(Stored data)
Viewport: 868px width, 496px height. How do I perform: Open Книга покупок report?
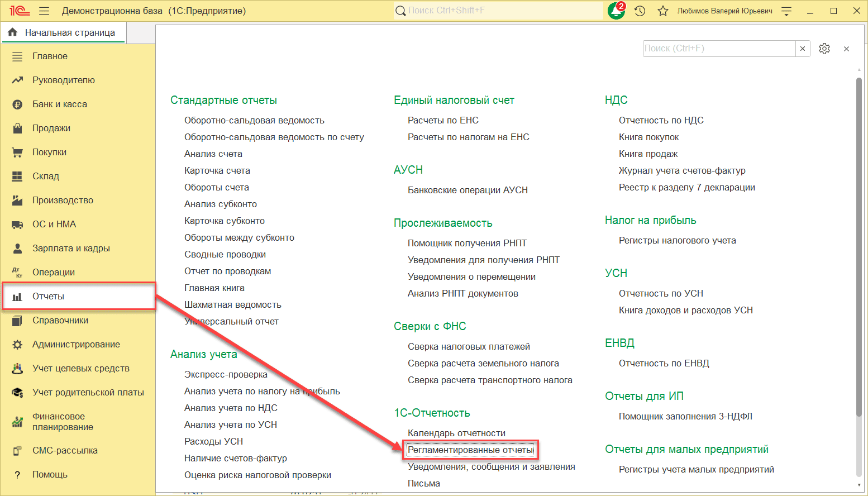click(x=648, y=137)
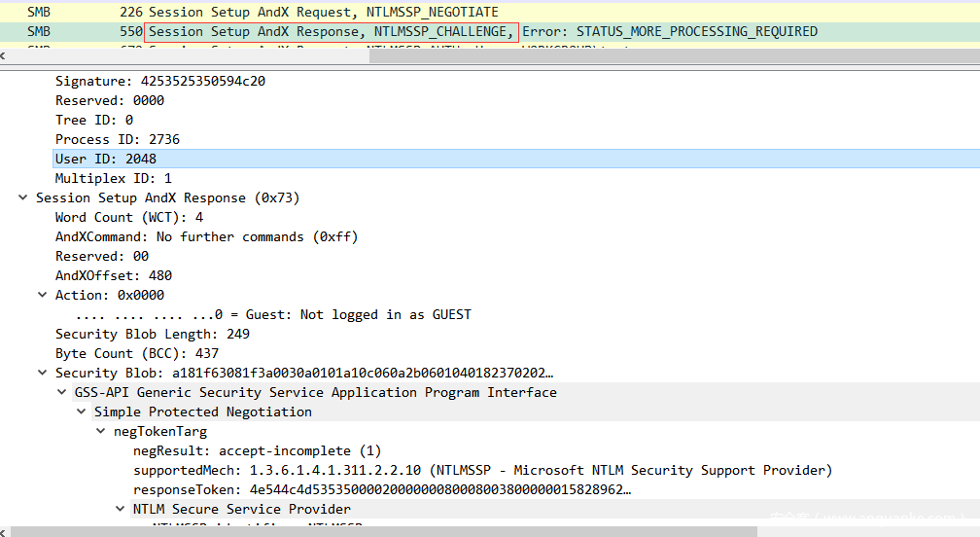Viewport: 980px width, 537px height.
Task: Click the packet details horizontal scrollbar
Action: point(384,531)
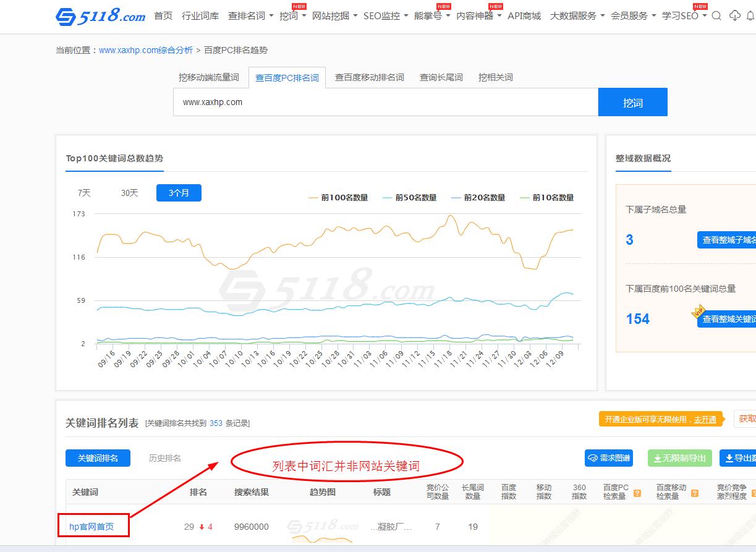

--

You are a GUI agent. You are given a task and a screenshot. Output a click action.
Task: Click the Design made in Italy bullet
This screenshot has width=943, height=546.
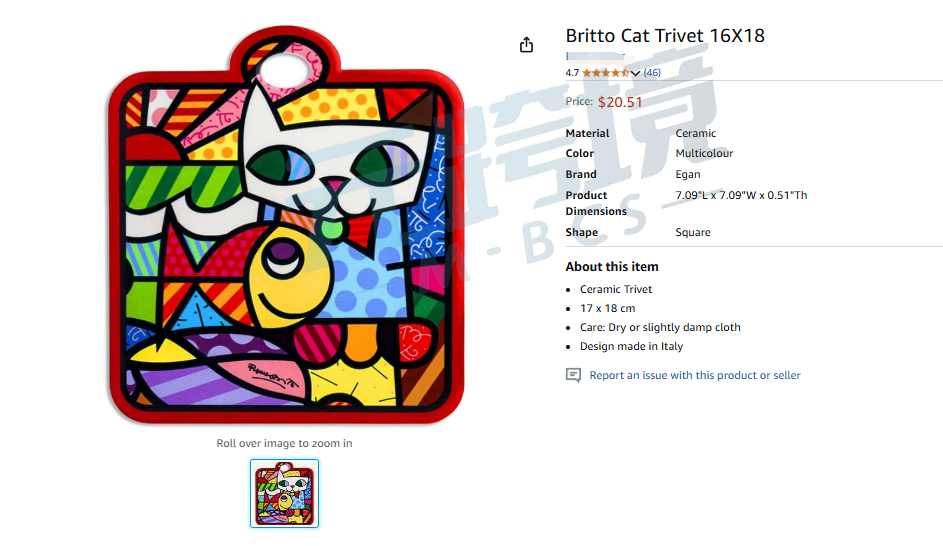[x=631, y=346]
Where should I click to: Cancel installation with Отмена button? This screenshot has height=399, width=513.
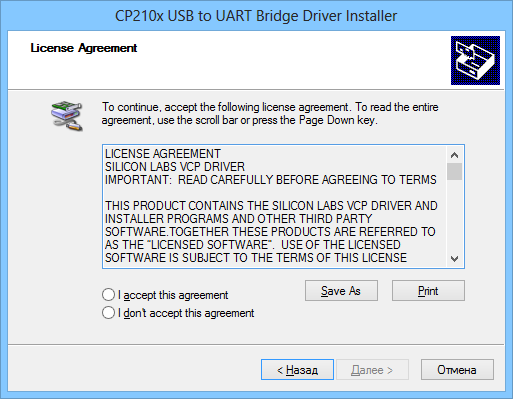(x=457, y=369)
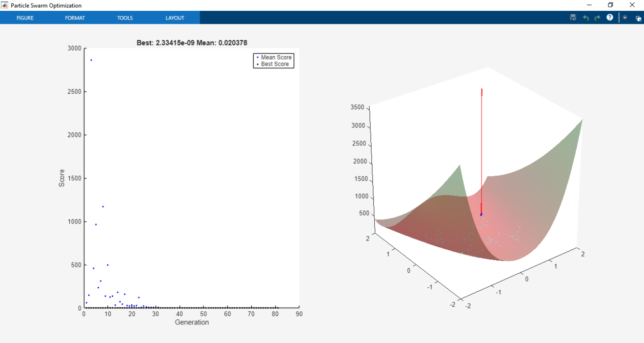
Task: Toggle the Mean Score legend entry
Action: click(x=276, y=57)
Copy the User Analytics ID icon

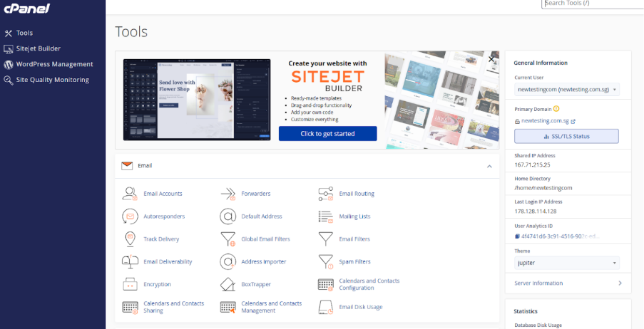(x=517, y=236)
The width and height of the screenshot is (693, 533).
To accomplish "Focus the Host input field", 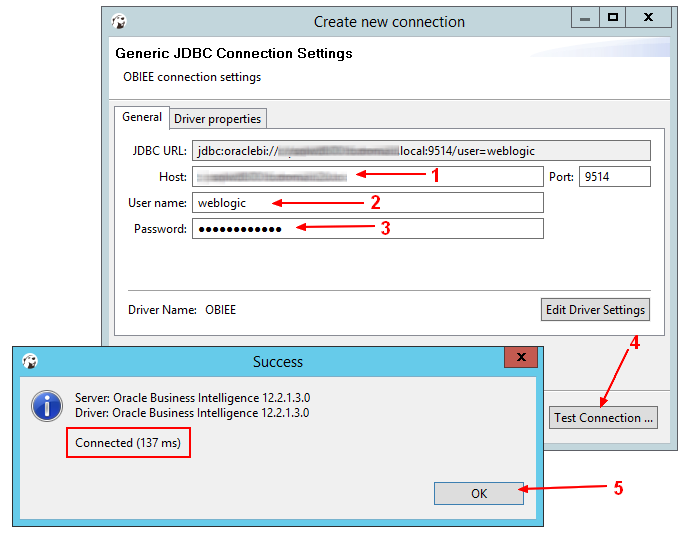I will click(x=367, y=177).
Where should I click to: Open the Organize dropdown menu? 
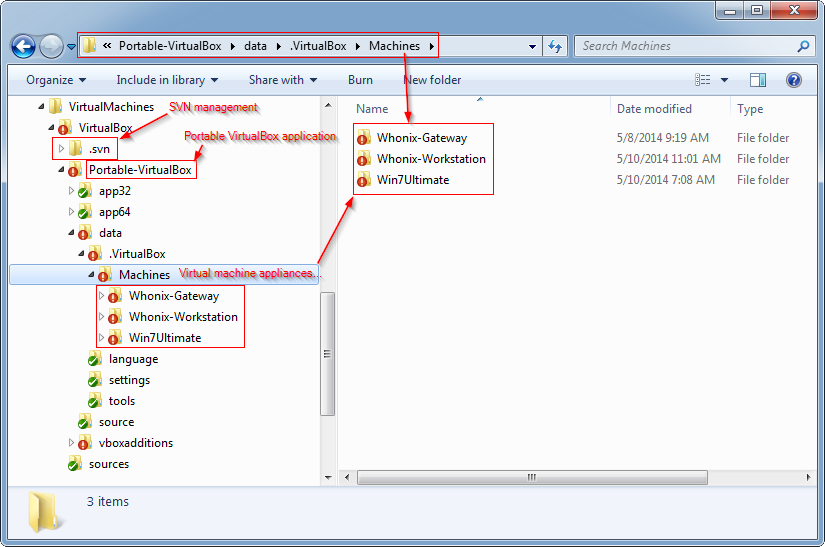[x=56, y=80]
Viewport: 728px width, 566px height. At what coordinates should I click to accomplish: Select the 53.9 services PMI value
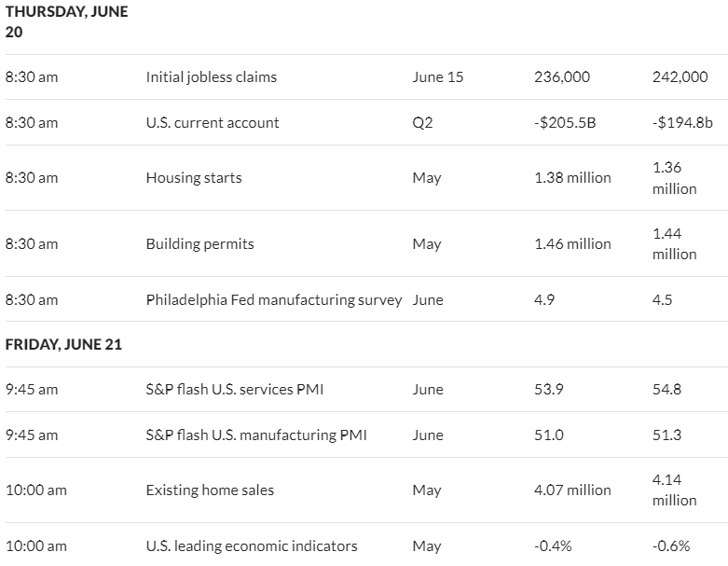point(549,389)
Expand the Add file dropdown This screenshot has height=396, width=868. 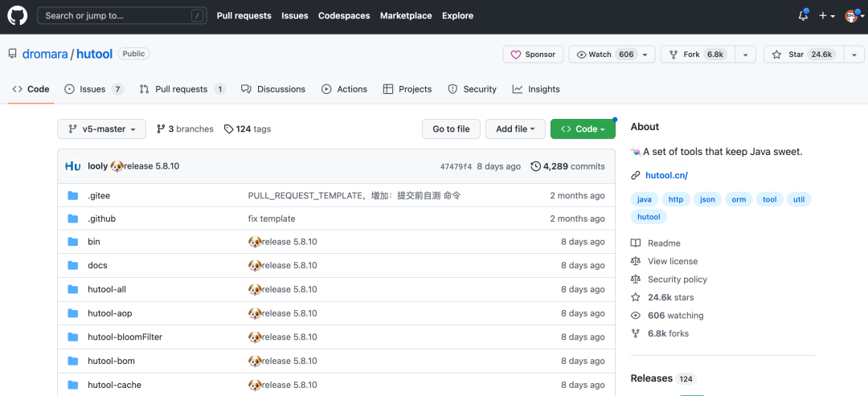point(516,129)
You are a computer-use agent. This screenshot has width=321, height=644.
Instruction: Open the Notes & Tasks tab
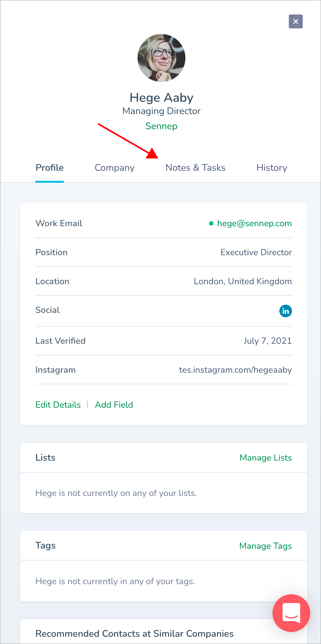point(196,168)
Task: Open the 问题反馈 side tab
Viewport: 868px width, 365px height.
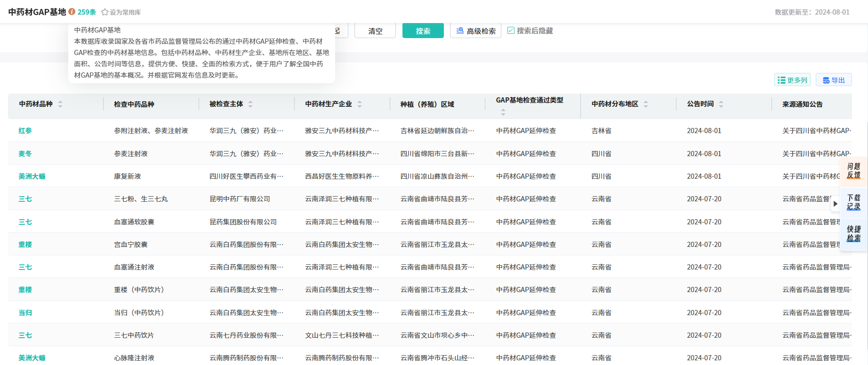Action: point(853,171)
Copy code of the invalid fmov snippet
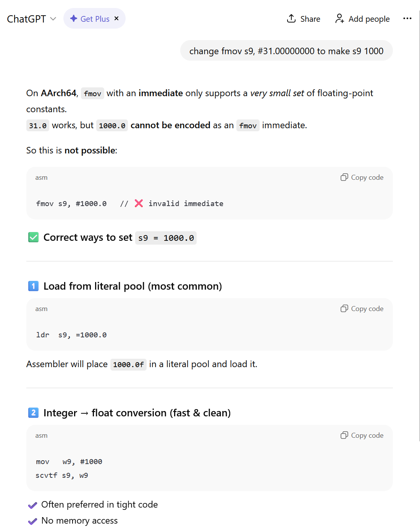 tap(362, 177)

...

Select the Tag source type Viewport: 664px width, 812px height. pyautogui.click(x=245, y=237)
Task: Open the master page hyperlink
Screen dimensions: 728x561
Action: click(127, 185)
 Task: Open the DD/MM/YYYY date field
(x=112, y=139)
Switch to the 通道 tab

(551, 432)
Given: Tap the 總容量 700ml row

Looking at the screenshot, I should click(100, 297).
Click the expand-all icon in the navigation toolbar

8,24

*What the task asks*.
Report each line above that includes the string "agent".

*Written answer*.
You are a GUI agent. You are given a task and a screenshot. Output a click action.
You are a computer-use agent. This screenshot has width=321, height=644.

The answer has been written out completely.